TASK A:
According to the article on HGH testing, who became the first athlete suspended after a positive HGH test?
TASK B:
Using the article on HGH testing, explain why Victor Conte called baseball's blood test flawed.

== DOCUMENT TEXT

Don Catlin said Friday that the test, announced a day earlier by baseball commissioner Bud Selig, is of limited use. In February, a British rugby league player became the first athlete suspended following a positive HGH test.

"The fact that it's been around for a few thousand tests and only one positive suggests that either there's much less growth hormone being used than we thought, which is doubtful, or the period of detectability is really pretty short - a few hours. It's probably the latter," said Catlin, adding detection probably would work only with "middle-of-the-night testing."

Players with minor league contracts will be given the blood test, which Selig called "a significant step."

Victor Conte, whose Bay Area Laboratory Co-Operative triggered a federal investigation of steroids use and distribution among athletes, also criticized the blood test. He said it would detect little and called it "flawed" because baseball will collect only postgame blood samples.

"It wouldn't take much of an IQ for a player to circumvent this proposed HGH testing procedure," he wrote in an e-mail to The Associated Press. "A baseball player could possibly inject HGH as soon as leaving a ballpark and test negative from a blood sample collected postgame the following day. HGH injections are routinely done at night before bed, so a morning blood sample would be the target. The available test for HGH requires a random blood collection protocol to be considered anything more than a PR move by MLB."

Rob Manfred, baseball's executive vice president of labor relations, did not return a telephone call seeking comment.

Gary Wadler, who leads the World Anti-Doping Agency committee that determines the banned-substances list, said any test is better than none. Plus, he said HGH likely will be detected by it.

"It's not the kind of drug you take once and now you get tested weeks later, it's gone," he said. "Sure, it will be gone. But that's not how you use it. You use it, you basically take it every day. So the detection window becomes less important in something you take on a regular basis."

And he argues testing will make athletes think harder about using.

"It does work. It is a deterrent," he said. "Even though it's not anywhere near where we are with steroid testing, it's sufficiently developed and validated to say it should be incorporated into anti-drug testing."

Because no independent data on the HGH test has been published, no steps have been taken toward implementing it for unionized players on 40-man major league rosters. The current drug plan and labor contract run until December 2011, but the Major League Baseball Players Association has said it would agree to a validated urine test for HGH.

====
== DATASET ENTRIES

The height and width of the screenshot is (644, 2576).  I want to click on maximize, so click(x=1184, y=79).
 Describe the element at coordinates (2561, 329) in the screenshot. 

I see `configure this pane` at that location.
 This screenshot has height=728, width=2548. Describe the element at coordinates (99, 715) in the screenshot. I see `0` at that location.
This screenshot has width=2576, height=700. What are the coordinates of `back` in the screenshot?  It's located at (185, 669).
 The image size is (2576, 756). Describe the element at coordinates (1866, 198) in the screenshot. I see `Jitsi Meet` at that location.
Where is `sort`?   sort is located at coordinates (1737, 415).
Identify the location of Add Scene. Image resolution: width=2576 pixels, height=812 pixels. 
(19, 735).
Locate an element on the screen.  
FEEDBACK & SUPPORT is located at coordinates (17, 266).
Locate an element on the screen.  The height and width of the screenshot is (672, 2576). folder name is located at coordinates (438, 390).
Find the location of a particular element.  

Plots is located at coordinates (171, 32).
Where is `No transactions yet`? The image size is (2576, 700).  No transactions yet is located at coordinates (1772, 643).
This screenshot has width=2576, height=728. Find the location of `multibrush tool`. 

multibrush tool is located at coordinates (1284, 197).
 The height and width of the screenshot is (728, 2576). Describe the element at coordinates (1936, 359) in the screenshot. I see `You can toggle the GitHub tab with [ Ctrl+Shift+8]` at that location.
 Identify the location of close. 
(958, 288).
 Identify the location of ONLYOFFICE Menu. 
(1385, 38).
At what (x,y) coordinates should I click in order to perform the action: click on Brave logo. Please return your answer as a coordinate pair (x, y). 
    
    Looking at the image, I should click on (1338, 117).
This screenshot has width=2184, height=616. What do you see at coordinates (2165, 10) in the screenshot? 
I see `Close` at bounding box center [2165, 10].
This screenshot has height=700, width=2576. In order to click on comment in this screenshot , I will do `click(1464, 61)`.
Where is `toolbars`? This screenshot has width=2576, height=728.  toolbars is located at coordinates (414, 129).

====

WORKED ANSWER A:
A British rugby league player, in February.

WORKED ANSWER B:
Baseball will collect blood samples only after games. A player could inject HGH right after leaving the ballpark and still test negative on a sample taken after the next day's game. Because HGH injections are usually done at night before bed, Conte said a morning sample would be the one to target.